Résumé :
Le Conseil départemental, contestant la minorité de l’intéressé et ayant porté plainte pour faits de contrefaçon, demandait au juge des enfants saisi d’une procédure en assistance éducative, de vérifier l’identité de l’intéressé.
Le tribunal pour enfants de Pau rejette la demande du Conseil départemental au motif que le Procureur peut transmettre au juge des enfants saisi d’une procédure en assistance éducative, des pièces issus d’une procédure pénale en sa qualité de partie aux deux instances. Toutefois, le juge des enfants, dans le cadre d’une procédure de jugement en assistance éducative qui relève du code civil, ne peut pas ordonner des actes d’enquête ou de vérification d’identité demandés par le conseil départemental dans le cadre de poursuites qui relèvent du code de procédure pénale.

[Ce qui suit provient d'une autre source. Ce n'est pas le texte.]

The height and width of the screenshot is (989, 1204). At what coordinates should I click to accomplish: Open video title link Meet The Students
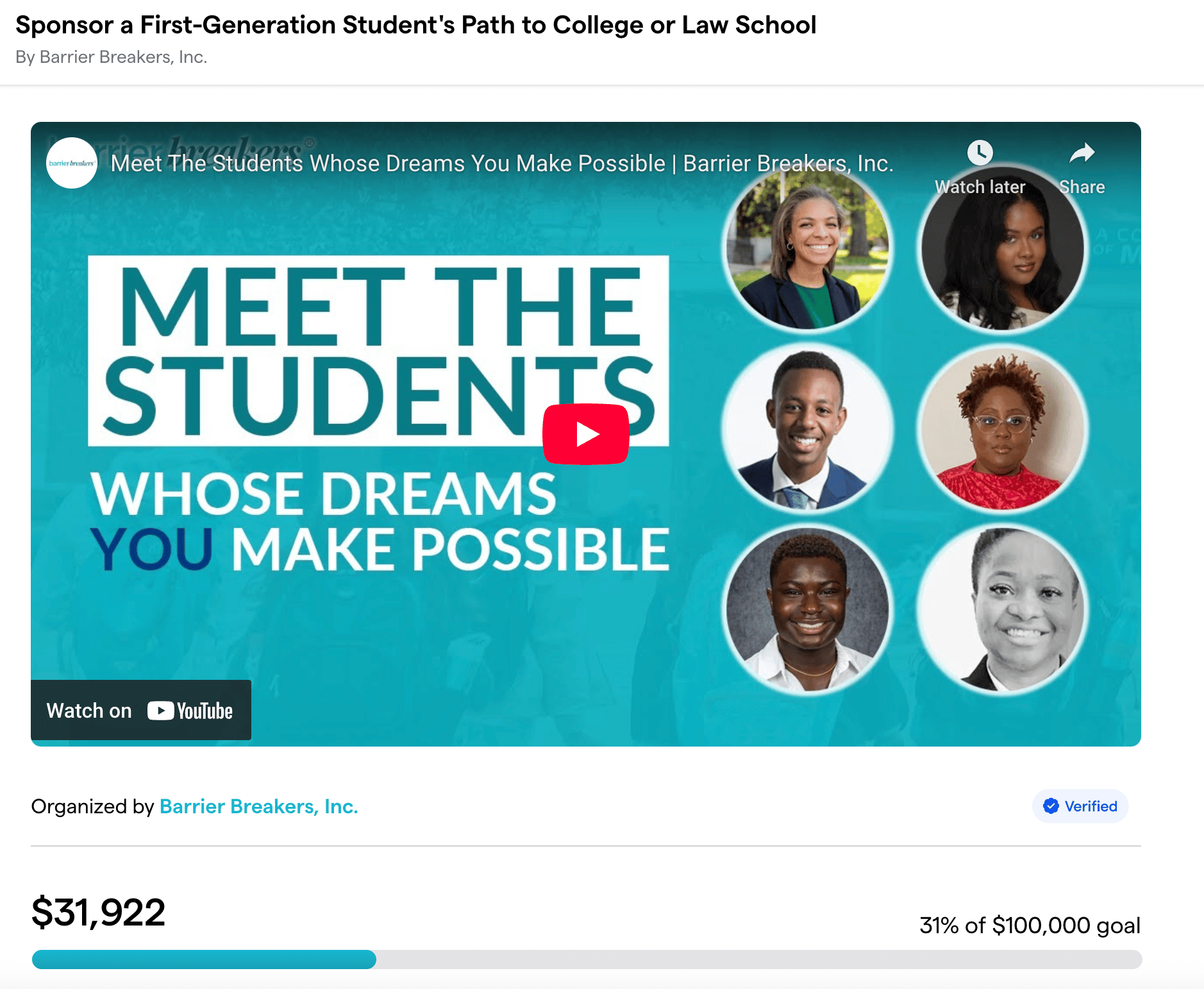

L’authenticité du passeport biométrique ne saurait être remise en question sans un doute.
En l’espèce, le juge des enfants ordonne le placement.
Extraits :
"Il convient, en l’espèce, de relever que si effectivement X fait l’objet de poursuites pénales dans le cadre d’une plainte du Conseil départemental (...) pour des faits de contrefaçon, il est tout à fait loisible au Procureur de la République de transmettre, au Juge des enfants saisi d’une procédure en assistance éducative, des pièces issues de cette procédure en sa qualité de partie aux deux instances. Pour autant, le Juge des enfants, lui, ne peut, dans le cadre d’une procédure en assistance éducative, ordonner des actes d’enquête ou de vérification qui seraient régis par le Code de procédure pénale puisque ladite procédure est réglementée par le Code de procédure civil. Dès lors, la demande du représentant du Conseil départemental (...) tendant à ce qu’il soit ordonné la vérification d’identité de X, doit être rejetée"
"(...) X verse aux débats un nouvel élément, à savoir la délivrance d’un passeport biométrique par les autorités consulaires de (...) sur la base de documents d’état civil conservés au sein de l’Ambassade de la République (...) près de la République française, et dont l’authenticité ne peut être remise en question sans disposer d’un doute à cet égard".